» EXERCISE INSTRUCTIONS
Please write out the final portion of the records below exactly: the line containing "Where should I click to: Select", every line after it, and nothing else.

Pixel coordinate grounding data

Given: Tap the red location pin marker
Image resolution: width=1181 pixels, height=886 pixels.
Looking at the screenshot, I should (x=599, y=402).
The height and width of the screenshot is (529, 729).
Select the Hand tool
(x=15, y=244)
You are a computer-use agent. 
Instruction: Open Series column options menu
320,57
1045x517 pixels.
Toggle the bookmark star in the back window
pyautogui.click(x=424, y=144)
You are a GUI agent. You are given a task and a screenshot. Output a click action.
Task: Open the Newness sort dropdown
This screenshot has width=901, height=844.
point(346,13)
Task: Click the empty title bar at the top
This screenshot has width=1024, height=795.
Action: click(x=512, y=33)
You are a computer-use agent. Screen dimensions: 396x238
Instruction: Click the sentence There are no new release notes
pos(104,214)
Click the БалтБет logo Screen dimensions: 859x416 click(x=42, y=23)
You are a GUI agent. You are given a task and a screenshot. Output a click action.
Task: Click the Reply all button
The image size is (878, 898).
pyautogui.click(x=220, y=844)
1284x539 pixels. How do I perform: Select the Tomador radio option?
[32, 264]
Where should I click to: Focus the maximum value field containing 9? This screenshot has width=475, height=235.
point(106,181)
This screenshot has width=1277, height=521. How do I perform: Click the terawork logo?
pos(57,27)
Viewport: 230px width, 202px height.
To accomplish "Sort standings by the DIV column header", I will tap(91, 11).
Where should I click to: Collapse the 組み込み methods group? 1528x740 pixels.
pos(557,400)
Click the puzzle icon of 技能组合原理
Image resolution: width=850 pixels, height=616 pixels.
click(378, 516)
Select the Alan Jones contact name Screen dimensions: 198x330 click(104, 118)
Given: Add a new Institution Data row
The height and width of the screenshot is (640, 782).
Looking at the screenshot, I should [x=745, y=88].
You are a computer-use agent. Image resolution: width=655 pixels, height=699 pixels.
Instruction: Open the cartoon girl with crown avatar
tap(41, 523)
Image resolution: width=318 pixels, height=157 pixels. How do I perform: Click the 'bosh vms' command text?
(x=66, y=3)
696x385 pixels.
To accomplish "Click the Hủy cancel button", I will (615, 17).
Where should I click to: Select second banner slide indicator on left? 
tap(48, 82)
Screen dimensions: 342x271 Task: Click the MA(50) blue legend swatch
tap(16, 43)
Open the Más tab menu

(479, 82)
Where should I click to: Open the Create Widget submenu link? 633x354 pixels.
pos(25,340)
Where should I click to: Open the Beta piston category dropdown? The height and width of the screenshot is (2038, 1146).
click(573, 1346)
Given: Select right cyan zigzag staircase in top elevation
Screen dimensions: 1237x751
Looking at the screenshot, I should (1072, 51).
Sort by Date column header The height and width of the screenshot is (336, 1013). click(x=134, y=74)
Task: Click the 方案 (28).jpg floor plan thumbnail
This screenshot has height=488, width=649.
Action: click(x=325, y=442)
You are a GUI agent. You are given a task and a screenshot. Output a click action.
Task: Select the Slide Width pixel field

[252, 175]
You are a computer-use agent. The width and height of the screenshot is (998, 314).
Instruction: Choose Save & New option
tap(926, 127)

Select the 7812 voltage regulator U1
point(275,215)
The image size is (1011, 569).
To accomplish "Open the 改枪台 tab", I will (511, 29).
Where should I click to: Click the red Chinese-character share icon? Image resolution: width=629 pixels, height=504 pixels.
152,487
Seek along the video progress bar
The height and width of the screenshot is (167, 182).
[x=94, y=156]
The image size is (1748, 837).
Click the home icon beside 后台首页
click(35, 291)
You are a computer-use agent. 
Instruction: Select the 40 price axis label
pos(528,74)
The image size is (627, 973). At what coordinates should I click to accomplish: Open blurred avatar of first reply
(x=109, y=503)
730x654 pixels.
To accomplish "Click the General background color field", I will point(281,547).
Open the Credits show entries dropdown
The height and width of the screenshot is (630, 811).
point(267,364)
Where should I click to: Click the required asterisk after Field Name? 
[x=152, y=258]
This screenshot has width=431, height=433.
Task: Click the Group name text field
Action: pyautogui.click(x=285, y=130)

» REPLY
Where should I click to: Select second banner slide indicator on left? 
tap(48, 82)
Screen dimensions: 342x271 Task: Click the MA(50) blue legend swatch
tap(16, 43)
Open the Más tab menu

(479, 82)
Where should I click to: Open the Create Widget submenu link? 633x354 pixels.
pos(25,340)
Where should I click to: Open the Beta piston category dropdown? The height and width of the screenshot is (2038, 1146).
click(573, 1346)
Given: Select right cyan zigzag staircase in top elevation
Screen dimensions: 1237x751
Looking at the screenshot, I should (1072, 51).
Sort by Date column header The height and width of the screenshot is (336, 1013). click(x=134, y=74)
Task: Click the 方案 (28).jpg floor plan thumbnail
This screenshot has height=488, width=649.
Action: click(x=325, y=442)
You are a GUI agent. You are given a task and a screenshot. Output a click action.
Task: Select the Slide Width pixel field

[252, 175]
You are a computer-use agent. The width and height of the screenshot is (998, 314).
Instruction: Choose Save & New option
tap(926, 127)

Select the 7812 voltage regulator U1
point(275,215)
The image size is (1011, 569).
To accomplish "Open the 改枪台 tab", I will (511, 29).
Where should I click to: Click the red Chinese-character share icon? Image resolution: width=629 pixels, height=504 pixels.
152,487
Seek along the video progress bar
The height and width of the screenshot is (167, 182).
[x=94, y=156]
The image size is (1748, 837).
Click the home icon beside 后台首页
click(35, 291)
You are a computer-use agent. 
Instruction: Select the 40 price axis label
pos(528,74)
The image size is (627, 973). At what coordinates should I click to accomplish: Open blurred avatar of first reply
(x=109, y=503)
730x654 pixels.
To accomplish "Click the General background color field", I will point(281,547).
Open the Credits show entries dropdown
The height and width of the screenshot is (630, 811).
point(267,364)
Where should I click to: Click the required asterisk after Field Name? 
[x=152, y=258]
This screenshot has width=431, height=433.
Task: Click the Group name text field
Action: pyautogui.click(x=285, y=130)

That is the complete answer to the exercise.